Even Larry the Downing Street Cat could understand the relationship between spending money and a night on the tiles.
The PM took a slug of Iron-Bru before batting off more demands for an urgent inquiry into his handling of the pandemic. He’d got covid done. He’d got Jenrick done. In fact, it was high-time people moved on, not that he would forget those disloyal rebels who’d blocked Moggconga’s proposed rule change to allow MPs to undermine the implementation of a new independent expert panel to deal with bullying and harassment in Westminster.
There had to be a punishment for disobedience. He deleted the 45 from his list of invitees to his 4 July Independence Day picnic on Horse Guard’s Parade and, for good measure, scrubbed Gary Lineker for insolently asking “Can pub teams play sport?” and Sir Chris Ham for whingeing in public about whistle-blowers and the covid app being “nowhere near fit for purpose”. He’d let someone else tell him that he’d just get the Google app instead.
He failed to see why truth mattered. He’d got it done. He quickly got Dom on speed-dial.
The PM was getting increasingly irritated. All he wanted to do was try out the Benidorm air-bridge and keep pushy journos, who were banging on about the excess death rate and impact of covid and Brexit on the economy, off his back. He’d done brilliantly in managing covid and it was high time that @piersmorgan stopped calling his statement “a bare faced lie”.
Stuffing his ‘me and Des’ photo down his trousers, he escaped the chamber only to be met by the man with the megaphone braying on about transition and planning deals that wouldn’t go away. With a glance at Millbank, he squinted at the notice that his learned friend Jason Coppel QC is to advise on whether Robert Jenrick has committed the crime of misconduct in public office.
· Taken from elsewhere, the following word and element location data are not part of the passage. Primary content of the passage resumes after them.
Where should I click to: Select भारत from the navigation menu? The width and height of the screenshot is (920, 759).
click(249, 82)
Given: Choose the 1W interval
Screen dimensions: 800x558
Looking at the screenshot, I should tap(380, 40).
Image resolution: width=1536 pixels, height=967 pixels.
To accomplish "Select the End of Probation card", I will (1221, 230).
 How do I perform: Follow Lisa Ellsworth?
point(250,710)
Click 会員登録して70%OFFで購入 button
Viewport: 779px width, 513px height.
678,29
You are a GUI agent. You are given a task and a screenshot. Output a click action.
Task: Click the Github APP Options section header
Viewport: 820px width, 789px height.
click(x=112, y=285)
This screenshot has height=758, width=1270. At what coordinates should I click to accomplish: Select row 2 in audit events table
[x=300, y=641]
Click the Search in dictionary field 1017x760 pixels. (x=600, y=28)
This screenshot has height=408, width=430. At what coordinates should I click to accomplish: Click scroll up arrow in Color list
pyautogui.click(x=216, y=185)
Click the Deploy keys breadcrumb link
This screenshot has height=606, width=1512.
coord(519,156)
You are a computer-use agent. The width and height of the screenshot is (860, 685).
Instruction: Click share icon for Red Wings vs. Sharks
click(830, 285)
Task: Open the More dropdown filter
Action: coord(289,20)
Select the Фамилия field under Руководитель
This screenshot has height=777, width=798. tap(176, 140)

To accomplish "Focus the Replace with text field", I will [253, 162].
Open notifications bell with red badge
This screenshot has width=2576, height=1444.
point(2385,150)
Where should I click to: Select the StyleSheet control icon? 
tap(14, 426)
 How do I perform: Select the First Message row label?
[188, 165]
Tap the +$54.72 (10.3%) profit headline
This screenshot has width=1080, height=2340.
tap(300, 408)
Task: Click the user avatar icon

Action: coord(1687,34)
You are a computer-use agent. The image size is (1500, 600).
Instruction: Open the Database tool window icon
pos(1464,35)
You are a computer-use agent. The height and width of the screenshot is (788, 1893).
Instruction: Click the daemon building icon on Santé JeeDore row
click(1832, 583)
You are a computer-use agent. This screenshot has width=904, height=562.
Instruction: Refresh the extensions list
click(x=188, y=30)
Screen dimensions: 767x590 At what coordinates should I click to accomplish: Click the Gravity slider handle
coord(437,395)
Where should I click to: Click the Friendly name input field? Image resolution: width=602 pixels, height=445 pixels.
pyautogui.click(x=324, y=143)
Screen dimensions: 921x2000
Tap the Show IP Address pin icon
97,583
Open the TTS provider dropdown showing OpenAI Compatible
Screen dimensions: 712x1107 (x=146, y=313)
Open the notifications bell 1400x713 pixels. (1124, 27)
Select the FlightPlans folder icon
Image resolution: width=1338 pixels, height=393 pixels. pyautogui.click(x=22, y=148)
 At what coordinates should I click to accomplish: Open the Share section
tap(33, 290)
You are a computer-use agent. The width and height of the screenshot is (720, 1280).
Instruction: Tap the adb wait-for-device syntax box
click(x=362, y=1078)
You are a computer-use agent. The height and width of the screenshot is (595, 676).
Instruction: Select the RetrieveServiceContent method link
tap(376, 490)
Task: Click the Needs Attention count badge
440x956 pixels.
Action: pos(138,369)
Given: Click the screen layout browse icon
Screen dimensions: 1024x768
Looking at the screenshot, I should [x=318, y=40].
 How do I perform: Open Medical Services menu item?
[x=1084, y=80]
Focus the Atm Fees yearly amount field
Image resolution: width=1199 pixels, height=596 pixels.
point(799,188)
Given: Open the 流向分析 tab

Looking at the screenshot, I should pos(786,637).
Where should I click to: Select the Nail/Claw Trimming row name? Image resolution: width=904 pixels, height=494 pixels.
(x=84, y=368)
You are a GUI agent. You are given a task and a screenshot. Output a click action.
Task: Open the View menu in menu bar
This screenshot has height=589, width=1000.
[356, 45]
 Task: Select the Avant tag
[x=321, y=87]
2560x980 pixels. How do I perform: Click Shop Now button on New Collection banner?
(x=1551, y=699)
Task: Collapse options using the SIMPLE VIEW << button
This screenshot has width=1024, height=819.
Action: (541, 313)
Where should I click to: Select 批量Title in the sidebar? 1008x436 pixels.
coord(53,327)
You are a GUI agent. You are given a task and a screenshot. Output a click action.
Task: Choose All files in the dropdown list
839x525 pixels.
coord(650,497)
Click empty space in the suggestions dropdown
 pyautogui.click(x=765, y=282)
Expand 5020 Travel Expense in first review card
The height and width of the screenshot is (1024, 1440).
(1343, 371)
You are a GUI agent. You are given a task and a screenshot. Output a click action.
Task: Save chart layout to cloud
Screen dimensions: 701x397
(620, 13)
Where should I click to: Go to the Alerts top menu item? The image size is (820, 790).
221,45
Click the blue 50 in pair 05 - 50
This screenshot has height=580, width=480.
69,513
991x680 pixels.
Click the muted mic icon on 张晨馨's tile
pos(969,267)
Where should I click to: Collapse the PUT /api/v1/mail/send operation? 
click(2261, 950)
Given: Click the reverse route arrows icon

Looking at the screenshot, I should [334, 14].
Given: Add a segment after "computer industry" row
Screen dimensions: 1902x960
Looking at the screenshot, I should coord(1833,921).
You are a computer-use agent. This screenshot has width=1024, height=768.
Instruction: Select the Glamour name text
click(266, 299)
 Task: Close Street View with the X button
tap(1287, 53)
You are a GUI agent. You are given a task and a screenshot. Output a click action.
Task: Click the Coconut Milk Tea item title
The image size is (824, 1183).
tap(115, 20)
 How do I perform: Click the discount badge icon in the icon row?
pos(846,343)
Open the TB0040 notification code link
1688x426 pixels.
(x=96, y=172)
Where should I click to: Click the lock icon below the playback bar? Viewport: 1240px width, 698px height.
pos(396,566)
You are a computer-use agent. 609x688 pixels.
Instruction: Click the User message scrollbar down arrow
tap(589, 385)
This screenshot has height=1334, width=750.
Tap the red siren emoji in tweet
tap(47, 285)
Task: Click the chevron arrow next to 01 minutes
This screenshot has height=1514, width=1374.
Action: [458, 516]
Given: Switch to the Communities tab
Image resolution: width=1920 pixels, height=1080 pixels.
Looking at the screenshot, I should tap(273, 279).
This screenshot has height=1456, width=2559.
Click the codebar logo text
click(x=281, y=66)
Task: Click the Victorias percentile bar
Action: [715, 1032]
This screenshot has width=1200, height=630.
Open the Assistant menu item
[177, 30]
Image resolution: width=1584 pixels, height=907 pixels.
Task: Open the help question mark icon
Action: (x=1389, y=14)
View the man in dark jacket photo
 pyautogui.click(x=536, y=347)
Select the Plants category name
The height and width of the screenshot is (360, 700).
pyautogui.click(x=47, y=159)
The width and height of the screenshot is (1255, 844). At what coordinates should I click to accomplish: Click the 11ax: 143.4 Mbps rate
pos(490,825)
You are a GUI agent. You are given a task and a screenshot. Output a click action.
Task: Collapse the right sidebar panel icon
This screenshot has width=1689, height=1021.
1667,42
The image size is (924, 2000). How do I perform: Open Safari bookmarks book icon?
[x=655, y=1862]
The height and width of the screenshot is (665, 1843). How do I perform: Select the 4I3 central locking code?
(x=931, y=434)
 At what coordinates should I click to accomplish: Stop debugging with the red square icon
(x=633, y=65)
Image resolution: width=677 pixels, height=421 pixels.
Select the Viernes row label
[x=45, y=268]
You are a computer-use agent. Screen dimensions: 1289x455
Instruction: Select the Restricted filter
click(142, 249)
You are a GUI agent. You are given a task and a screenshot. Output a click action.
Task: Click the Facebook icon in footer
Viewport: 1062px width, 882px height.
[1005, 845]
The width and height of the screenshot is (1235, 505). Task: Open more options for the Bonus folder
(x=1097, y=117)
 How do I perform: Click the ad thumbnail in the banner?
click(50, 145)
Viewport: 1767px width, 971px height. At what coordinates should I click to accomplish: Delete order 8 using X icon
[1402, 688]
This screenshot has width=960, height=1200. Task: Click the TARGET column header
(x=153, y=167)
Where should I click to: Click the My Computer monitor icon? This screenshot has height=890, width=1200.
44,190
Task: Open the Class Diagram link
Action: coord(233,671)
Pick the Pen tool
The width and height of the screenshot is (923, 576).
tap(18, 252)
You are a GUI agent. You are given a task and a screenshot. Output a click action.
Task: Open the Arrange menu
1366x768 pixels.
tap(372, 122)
Did no one understand he’d got lies done?
Momentarily cheered by a whisper that Mr McDonnell would rescue him with a petition against goody-two-shoes Starmer’s sacking of the Marxist totty, he reached for the congealing pizza in his top pocket. Unfortunately, it reminded him that international affairs were getting decidedly messy. His Bullingdon pals were trying to get on the save-the-world bandwagon but there was no escaping Jacinda Ardern’s predecessor, former kiwi PM Helen Clark, who gave him the willies with her dedication to boosting democratic accountability and trust-building to avert repression. He couldn’t be certain that Gordon Brown’s response to the financial meltdown in 2008 hadn’t inspired her to spur an international response to combating covid wave two that would come to haunt him.
He pressed the panic button. He fervently hoped that neither Dom nor Keir had heard about the Kiwis’ nothing-to-hide special committee on pandemic responses meeting three days a week chaired by the leader of the opposition. Not that he had anything to hide. He crossed his fingers behind his back as his pants caught fire.